Source records
______________________________

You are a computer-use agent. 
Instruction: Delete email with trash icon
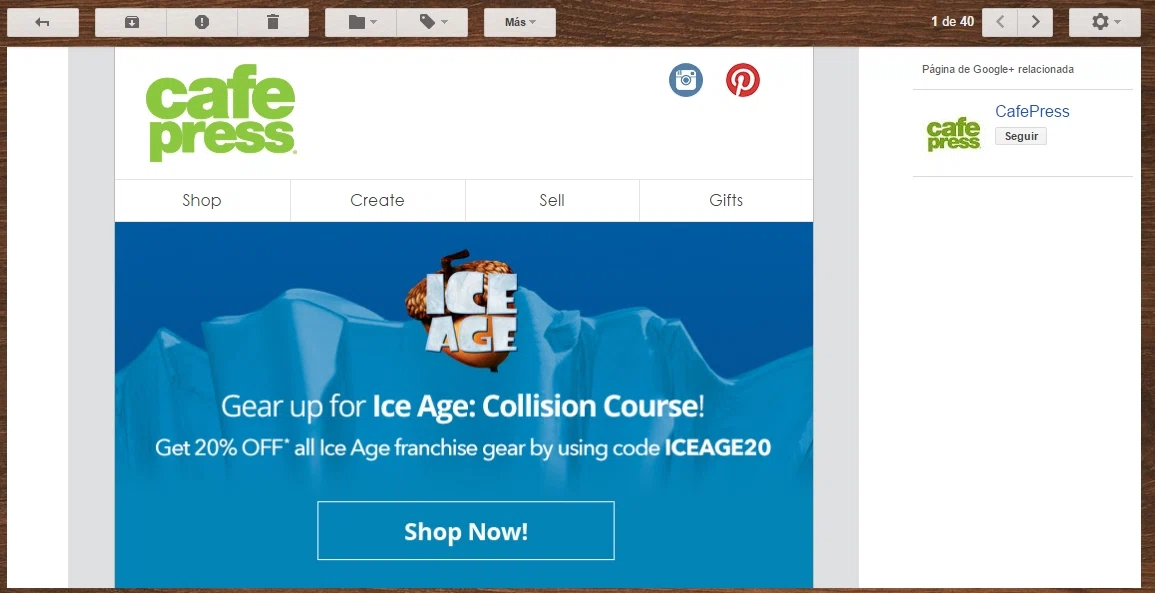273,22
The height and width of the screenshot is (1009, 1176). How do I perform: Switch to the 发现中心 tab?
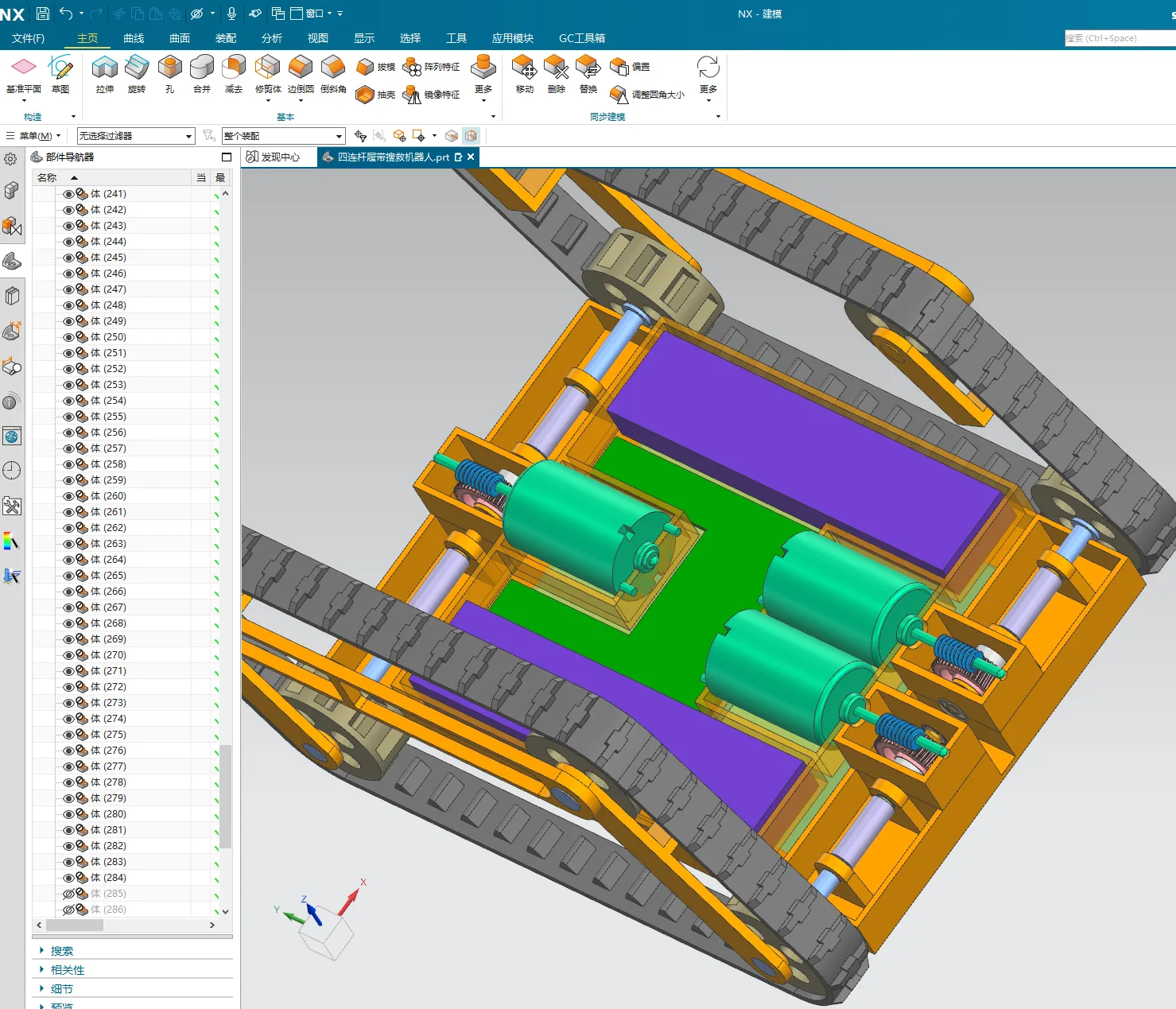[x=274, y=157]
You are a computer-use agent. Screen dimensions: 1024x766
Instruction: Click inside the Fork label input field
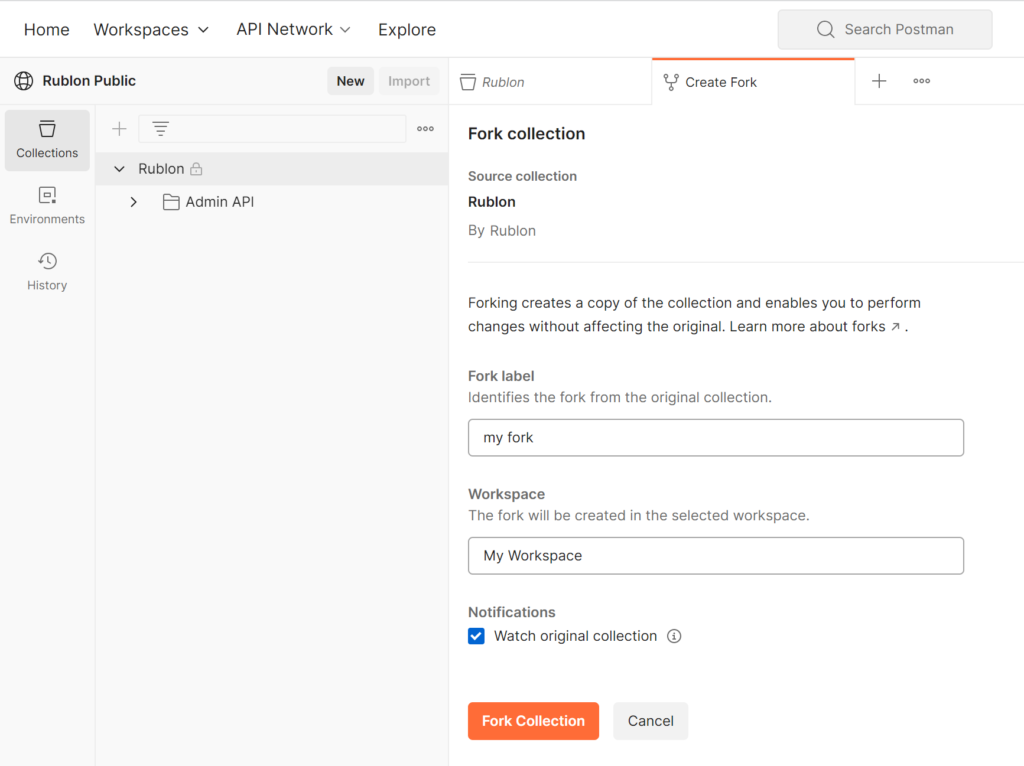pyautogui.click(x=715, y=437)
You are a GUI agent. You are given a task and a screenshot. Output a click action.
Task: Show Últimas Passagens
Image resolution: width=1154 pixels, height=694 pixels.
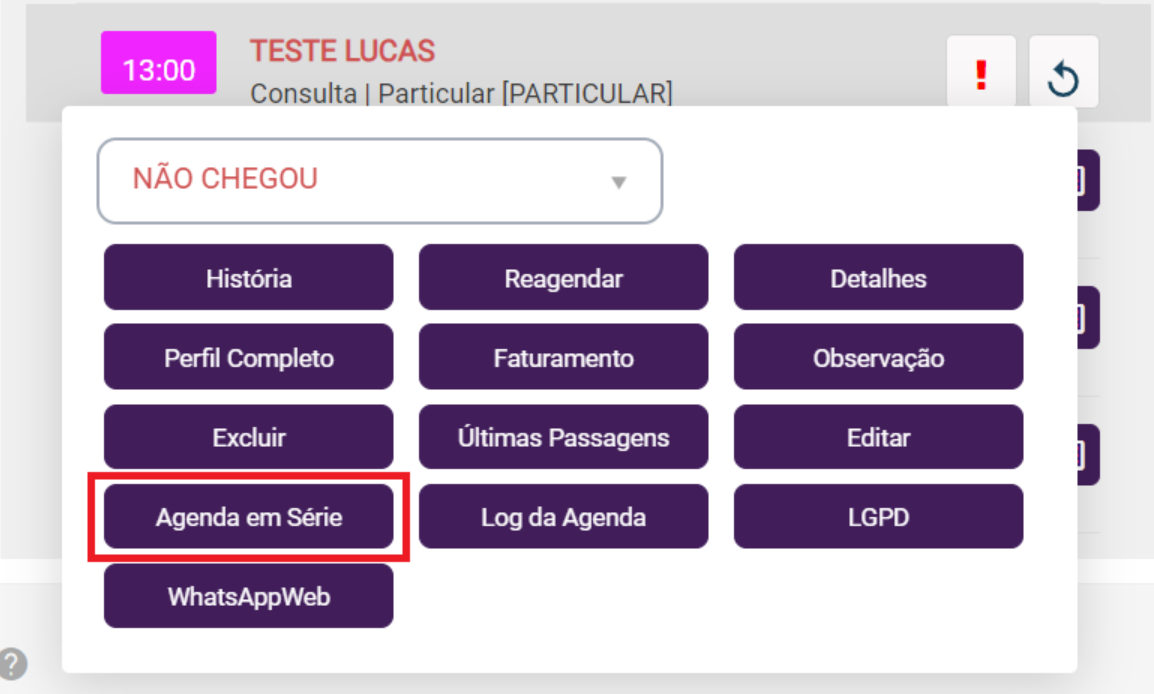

______________________________

Directions — Print every line of the data exactly. Pictures do not belong in the copy.

Answer space —
You are a computer-use agent. 
Instruction: Delete email with trash icon
273,22
The height and width of the screenshot is (1009, 1176). How do I perform: Switch to the 发现中心 tab?
[x=274, y=157]
You are a computer-use agent. Screen dimensions: 1024x766
Instruction: Click inside the Fork label input field
pyautogui.click(x=715, y=437)
You are a GUI agent. You are given a task and a screenshot. Output a click action.
Task: Show Últimas Passagens
Image resolution: width=1154 pixels, height=694 pixels.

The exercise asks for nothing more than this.